Joint 118th Annual Cordilleran/72nd Annual Rocky Mountain Section Meeting - 2022

Paper No. 12-3
Presentation Time: 2:15 PM


MULLIGAN, Suzanne1, WELLS, Michael L.1, WRIGHT, Samuel2 and HOISCH, Thomas D.2, (1)Department of Geoscience, University of Nevada, Las Vegas, 4505 S Maryland Parkway, Las Vegas, NV 89154-4010, (2)School of Earth & Sustainability, Northern Arizona University, P.O. Box 4099, Flagstaff, AZ 86011

In the Funeral Mountains metamorphic core complex, a polymetamorphic geologic history is preserved in highly strained rocks in the footwall of the Boundary Canyon detachment fault. Here, a NW-deepening Jurassic metamorphic field gradient is preserved but is overprinted in the deepest structural levels of this core complex in Monarch Canyon. Prograde Jurassic and mid Cretaceous metamorphism, and retrograde Late Cretaceous and Miocene metamorphism, is recorded by U-Th-Pb titanite, monazite, and zircon petrochronology. Cretaceous monazite grains have heavy rare earth element (HREE) trends that decrease from 100-90 Ma, suggesting that following Jurassic metamorphism, prograde metamorphism and garnet growth at ca. 100-90 Ma records hinterland crustal thickening concurrent with an increase in foreland thrusting. At 90-85 Ma, the HREE trends transition from a decrease in HREE concentrations to an abrupt increase, with continued monazite growth during increasing HREEs until ca. 65 Ma, suggesting that monazite geochemistry records the initiation and duration of garnet breakdown during decompression.
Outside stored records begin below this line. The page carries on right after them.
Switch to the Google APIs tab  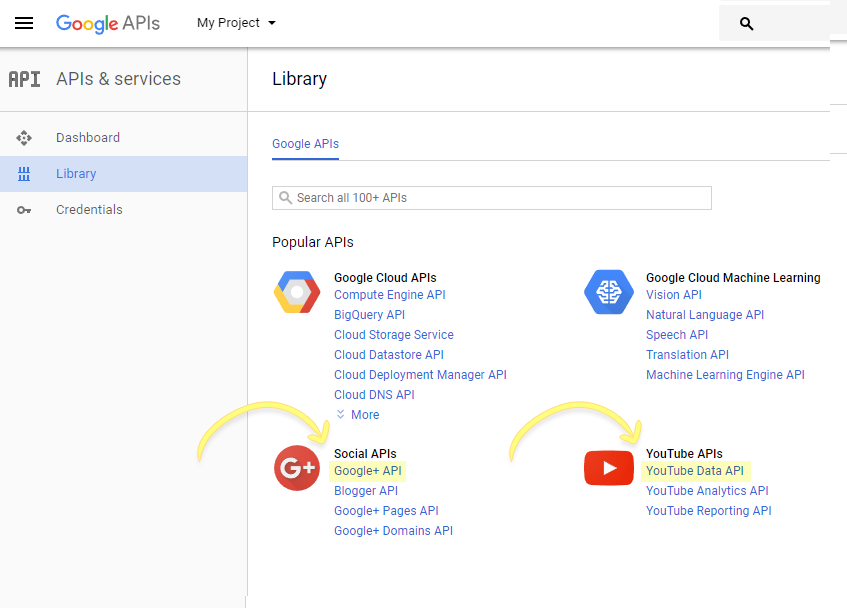coord(305,144)
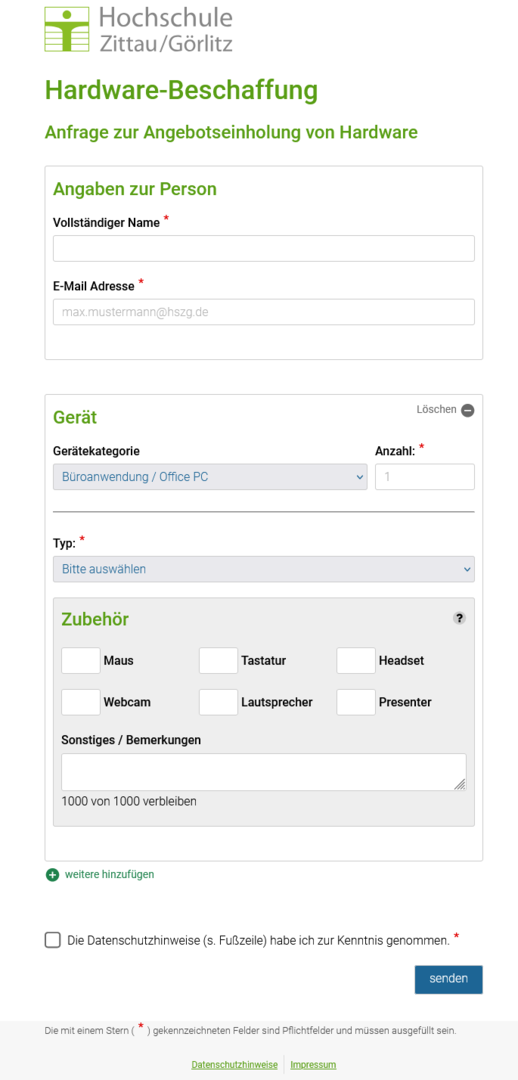The height and width of the screenshot is (1080, 518).
Task: Open the Zubehör help question mark
Action: coord(459,619)
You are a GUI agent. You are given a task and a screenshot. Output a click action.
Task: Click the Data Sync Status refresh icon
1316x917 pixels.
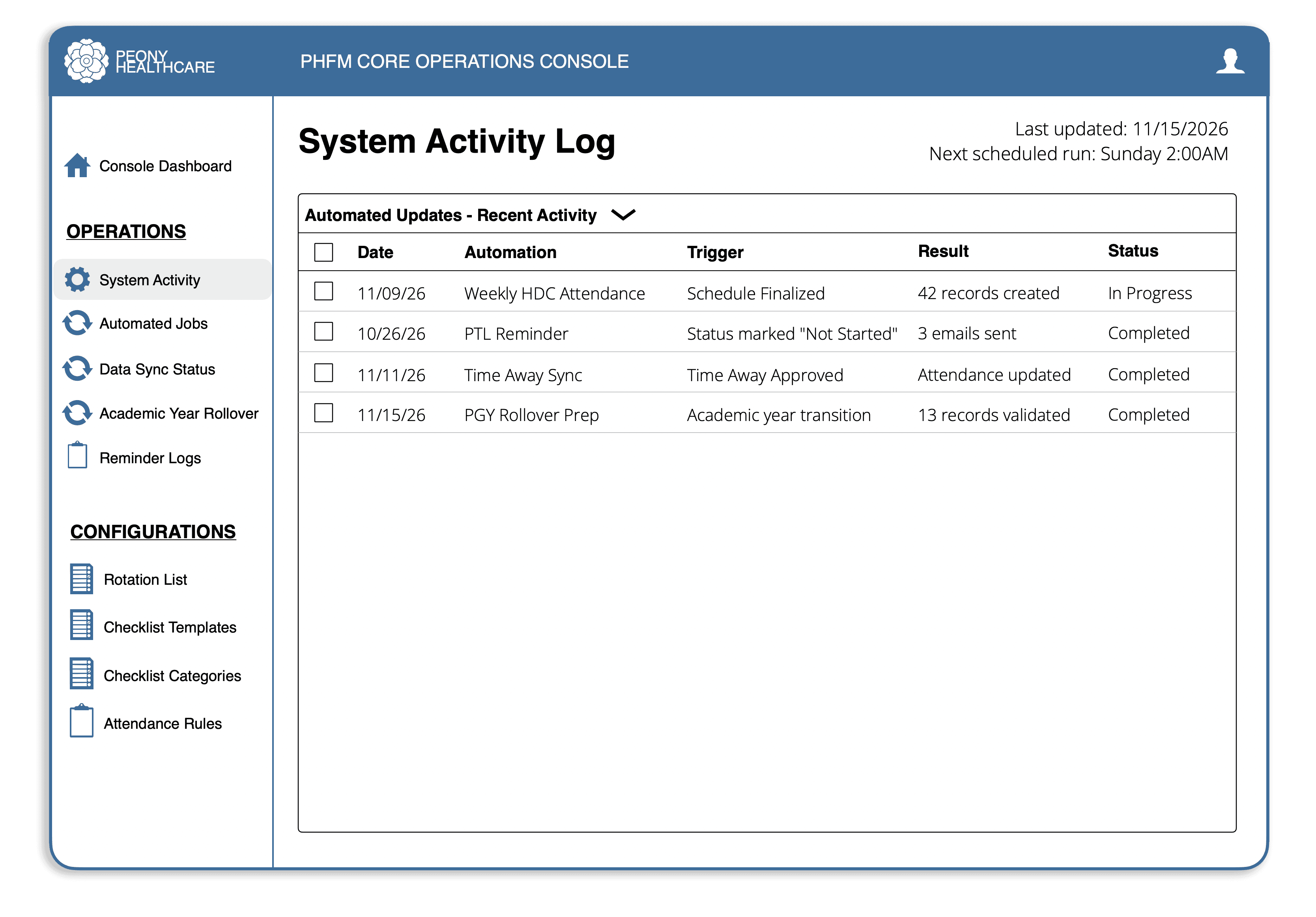77,369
In the deepest level of the core complex, exhumation caused the replacement of kyanite by sillimanite synchronous with, and perhaps causing, partial melting. Depth profiles in metamorphic overgrowths of detrital zircons suggest that melt crystallized from 90-80 Ma. No zircon overgrowths were developed during prograde Jurassic and mid Cretaceous metamorphism; all zircon growth was synchronous with retrograde decompression and melting. In the overlying non-migmatitic shearzone, extension is recorded in a top-NW extensional shear fabrics that has associated 77 and 80 Ma sheared titanites. This polyphase Jurassic and Cretaceous deformation was exposed during Miocene unroofing that is associated with greenschist facies shearing that is recorded in titanite.